那对于他来说,直面镜头就是件更难的事了……这种面对镜头的戏,对于观众来说赏心悦目,但对于演员来说也许是件很困难甚至颇有暴力之感的事。

AD:对于演员来说,真的是件极其困难的挑战,甚至说很有破坏性。梅尔维尔在飞机上念信的那一段太棒了,他所完成的简直是一个疯狂的举动,我四天前刚刚把那一段的混音完成。在电影的结尾,他念彼得·吉茲(Peter Gizzi)诗的那一段表演也让我非常吃惊。整部电影对于我来说其实围绕着对爱丽斯的解放,因为“路易”这个人我太熟悉了。记得爱丽斯和父亲阿贝尔(Abel)的对话吗?他告诉女儿:“你在一座监狱里”。谁能解放爱丽斯?我和玛丽昂。这也是我最早和编剧就确定了的。

离开法国,摆脱边界去别处也是反复在你电影中出现的细节,这一次的结尾是在贝宁,即使很短很简略,你还是坚持要拍出来。

AD:最终是在塞内加尔拍的,而且只有一天的拍摄时间。玛丽昂一开始也完全不明白为什么要去非洲拍这个戏,我和她讲了一个不会再告诉任何人的故事,她才接受。

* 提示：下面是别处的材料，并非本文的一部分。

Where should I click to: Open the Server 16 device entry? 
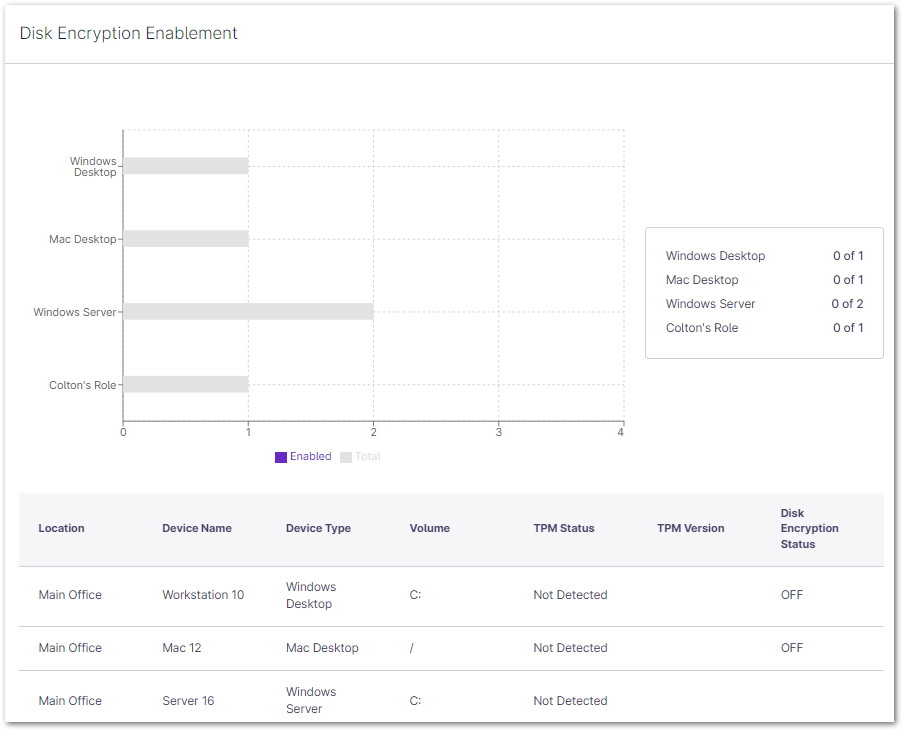coord(188,701)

最开始出车祸的那个女生是不是也叫爱丽斯?我没有重看电影,但有那么一会儿我想到了这个可能。

AD:不,那个女生没有名字。后面有一段爱丽斯和路易的争吵有涉及到这个,路易觉得爱丽斯竟不知道遇难女生的名字是个非常糟糕的事,其实这段戏讲的是犹太道德观对基督教义的批评,路易确实是个惹是生非的捣乱者!事实是阿贝尔最初问了女生她叫什么名字,但她没有回答。

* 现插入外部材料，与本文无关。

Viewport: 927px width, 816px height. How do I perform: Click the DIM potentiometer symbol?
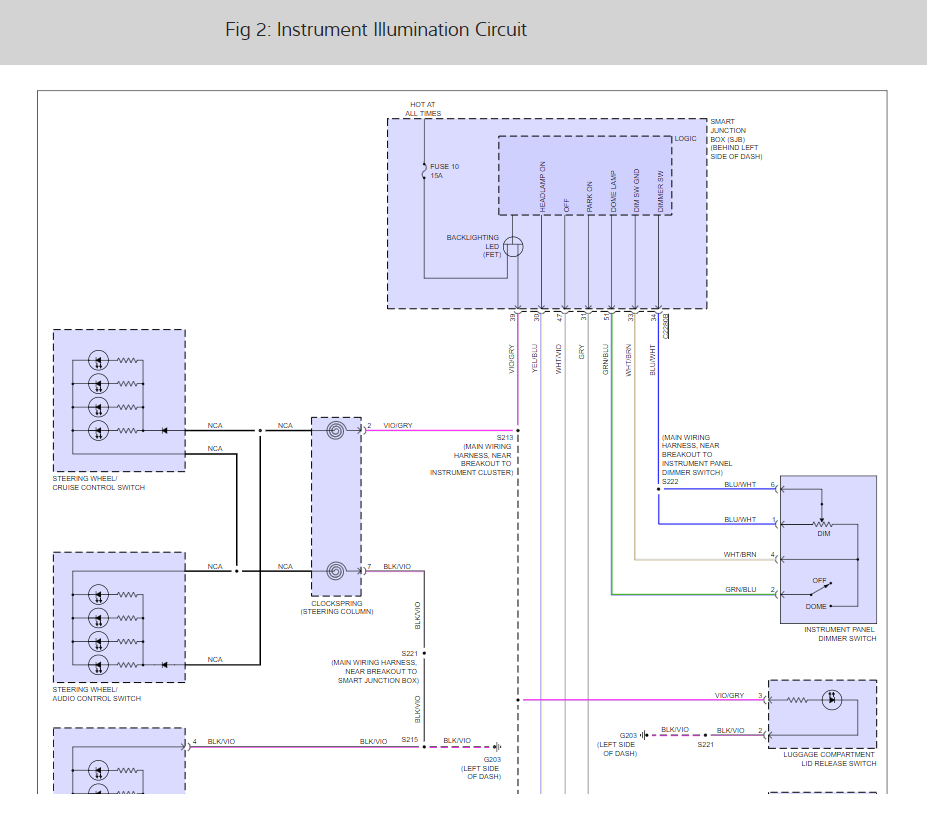[x=822, y=522]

但同时路易也有理由发怒,人物名字对于你的电影来说有非常重要的作用,它们在所有作品中反复出现。这一次,似乎只有母亲的名字是第一次出现?玛丽·露易丝(Marie-Louise)……

AD:的确,而且玛丽·露易丝是我祖母的名字。和编剧一起我们想了很久母亲的角色应该叫什么,她其实都不算是个角色……因此她不是“神话”的一部分,只是一个“躯体”,死去的躯体,她没有名字,或者需要一个最普通的名字,就像我的祖母一样。我玩了这个自以为是的小聪明,然后两周前才明白,路易之所以如此“恨”他的母亲,也许正是因为他自己的名字藏在了母亲的名字中,他因而一直活在母亲的影子下!而在此之前我根本就没有想到!

如果路易是爱丽斯仇恨的“对象”,那么玛丽·露易丝就是路易仇恨的“对象”。如果要有一个“和解”,就一定要有一个神话意义上的“奇迹”,那么路易就需要飞起来(笑)。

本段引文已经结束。